Top of Information supplied
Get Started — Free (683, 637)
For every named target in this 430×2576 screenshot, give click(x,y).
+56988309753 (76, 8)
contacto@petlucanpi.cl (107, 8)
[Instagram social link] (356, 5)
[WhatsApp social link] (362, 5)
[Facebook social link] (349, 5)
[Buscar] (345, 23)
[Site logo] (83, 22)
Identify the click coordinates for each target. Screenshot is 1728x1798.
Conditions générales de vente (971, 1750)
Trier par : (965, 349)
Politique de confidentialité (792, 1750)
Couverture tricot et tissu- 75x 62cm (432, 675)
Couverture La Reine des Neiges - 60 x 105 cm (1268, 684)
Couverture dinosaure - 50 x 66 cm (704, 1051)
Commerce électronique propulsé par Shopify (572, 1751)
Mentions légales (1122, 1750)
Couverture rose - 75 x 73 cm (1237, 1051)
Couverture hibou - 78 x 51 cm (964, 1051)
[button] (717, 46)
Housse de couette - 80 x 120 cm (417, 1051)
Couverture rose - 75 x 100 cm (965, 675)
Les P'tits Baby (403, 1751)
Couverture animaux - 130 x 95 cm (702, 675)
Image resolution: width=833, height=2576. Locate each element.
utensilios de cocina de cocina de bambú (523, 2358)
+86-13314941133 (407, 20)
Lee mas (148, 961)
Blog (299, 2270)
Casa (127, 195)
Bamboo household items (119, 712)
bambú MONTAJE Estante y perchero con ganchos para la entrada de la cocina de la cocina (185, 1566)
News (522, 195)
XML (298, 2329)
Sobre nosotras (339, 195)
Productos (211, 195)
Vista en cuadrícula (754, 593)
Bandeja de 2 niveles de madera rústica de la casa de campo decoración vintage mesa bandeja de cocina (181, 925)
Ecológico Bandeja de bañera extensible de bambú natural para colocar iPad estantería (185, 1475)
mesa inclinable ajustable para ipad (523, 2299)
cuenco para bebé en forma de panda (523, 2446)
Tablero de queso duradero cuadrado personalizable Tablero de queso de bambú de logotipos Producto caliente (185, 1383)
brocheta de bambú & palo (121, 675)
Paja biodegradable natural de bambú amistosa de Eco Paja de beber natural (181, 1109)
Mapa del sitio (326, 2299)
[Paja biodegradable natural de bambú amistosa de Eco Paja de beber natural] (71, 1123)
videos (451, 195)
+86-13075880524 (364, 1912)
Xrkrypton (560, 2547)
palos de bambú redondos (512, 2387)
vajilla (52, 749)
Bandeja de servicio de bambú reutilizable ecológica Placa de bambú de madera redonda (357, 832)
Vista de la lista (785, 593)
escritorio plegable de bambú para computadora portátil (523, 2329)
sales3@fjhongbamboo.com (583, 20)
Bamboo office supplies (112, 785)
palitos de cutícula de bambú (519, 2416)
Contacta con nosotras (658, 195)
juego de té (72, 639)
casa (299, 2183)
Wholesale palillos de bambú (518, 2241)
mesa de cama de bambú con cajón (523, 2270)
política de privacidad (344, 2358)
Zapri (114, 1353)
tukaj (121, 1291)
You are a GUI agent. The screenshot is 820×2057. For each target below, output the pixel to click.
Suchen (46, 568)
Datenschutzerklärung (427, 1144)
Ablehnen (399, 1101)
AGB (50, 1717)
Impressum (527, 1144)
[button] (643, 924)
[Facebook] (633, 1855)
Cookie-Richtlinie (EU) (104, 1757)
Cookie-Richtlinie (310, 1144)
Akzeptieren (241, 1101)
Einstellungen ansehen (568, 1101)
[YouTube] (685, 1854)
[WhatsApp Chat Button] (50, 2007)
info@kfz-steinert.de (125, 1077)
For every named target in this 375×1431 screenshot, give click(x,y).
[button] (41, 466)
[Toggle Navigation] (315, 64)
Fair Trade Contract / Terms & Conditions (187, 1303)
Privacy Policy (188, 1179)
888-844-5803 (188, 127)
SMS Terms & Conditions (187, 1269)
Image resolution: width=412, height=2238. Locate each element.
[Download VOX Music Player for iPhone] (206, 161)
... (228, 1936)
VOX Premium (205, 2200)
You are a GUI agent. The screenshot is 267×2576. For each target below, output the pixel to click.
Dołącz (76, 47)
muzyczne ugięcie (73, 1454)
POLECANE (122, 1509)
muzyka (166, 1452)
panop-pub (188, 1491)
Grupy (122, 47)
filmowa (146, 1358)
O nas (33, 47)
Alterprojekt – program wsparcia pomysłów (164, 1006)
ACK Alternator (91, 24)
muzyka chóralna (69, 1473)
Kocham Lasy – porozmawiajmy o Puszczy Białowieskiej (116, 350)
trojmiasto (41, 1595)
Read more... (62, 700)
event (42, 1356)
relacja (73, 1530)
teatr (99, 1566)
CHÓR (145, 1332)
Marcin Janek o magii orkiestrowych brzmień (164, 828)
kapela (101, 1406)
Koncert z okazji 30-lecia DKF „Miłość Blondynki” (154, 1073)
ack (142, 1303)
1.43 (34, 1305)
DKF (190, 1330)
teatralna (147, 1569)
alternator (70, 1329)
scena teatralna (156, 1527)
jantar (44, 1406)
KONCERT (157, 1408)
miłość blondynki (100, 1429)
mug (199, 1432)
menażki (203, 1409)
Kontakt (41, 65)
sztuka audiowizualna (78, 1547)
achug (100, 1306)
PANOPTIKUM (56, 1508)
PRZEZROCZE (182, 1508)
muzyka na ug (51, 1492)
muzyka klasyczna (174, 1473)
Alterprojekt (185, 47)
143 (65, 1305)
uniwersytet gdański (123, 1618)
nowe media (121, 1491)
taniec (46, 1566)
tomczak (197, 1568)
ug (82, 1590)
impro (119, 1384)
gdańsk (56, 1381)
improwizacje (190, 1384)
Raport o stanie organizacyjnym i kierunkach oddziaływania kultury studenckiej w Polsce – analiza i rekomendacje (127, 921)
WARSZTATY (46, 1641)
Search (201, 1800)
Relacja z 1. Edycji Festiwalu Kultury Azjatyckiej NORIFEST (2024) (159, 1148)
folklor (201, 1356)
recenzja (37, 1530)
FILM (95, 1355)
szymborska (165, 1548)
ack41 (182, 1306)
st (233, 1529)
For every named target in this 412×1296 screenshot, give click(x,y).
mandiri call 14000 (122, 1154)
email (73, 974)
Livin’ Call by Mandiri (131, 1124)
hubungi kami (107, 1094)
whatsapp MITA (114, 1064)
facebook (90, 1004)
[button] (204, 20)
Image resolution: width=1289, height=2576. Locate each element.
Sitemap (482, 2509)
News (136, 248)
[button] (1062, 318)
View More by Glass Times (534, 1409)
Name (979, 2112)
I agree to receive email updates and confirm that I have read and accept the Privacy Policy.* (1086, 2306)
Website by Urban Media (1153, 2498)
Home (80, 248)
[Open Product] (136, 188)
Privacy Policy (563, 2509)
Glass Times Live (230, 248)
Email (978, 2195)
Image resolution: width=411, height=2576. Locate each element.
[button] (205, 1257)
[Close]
Bottom of Information supplied
◆ Action item ◆
Look in the material above for the line with "Housse de couette - 80 x 120 cm (417, 1051)" and the line with "utensilios de cocina", and transcribe exactly those lines and all lines between them, nothing more.

◆ Exercise result ◆
Housse de couette - 80 x 120 cm (417, 1051)
Couverture rose - 75 x 100 cm (965, 675)
Les P'tits Baby (403, 1751)
Couverture animaux - 130 x 95 cm (702, 675)
Image resolution: width=833, height=2576. Locate each element.
utensilios de cocina de cocina de bambú (523, 2358)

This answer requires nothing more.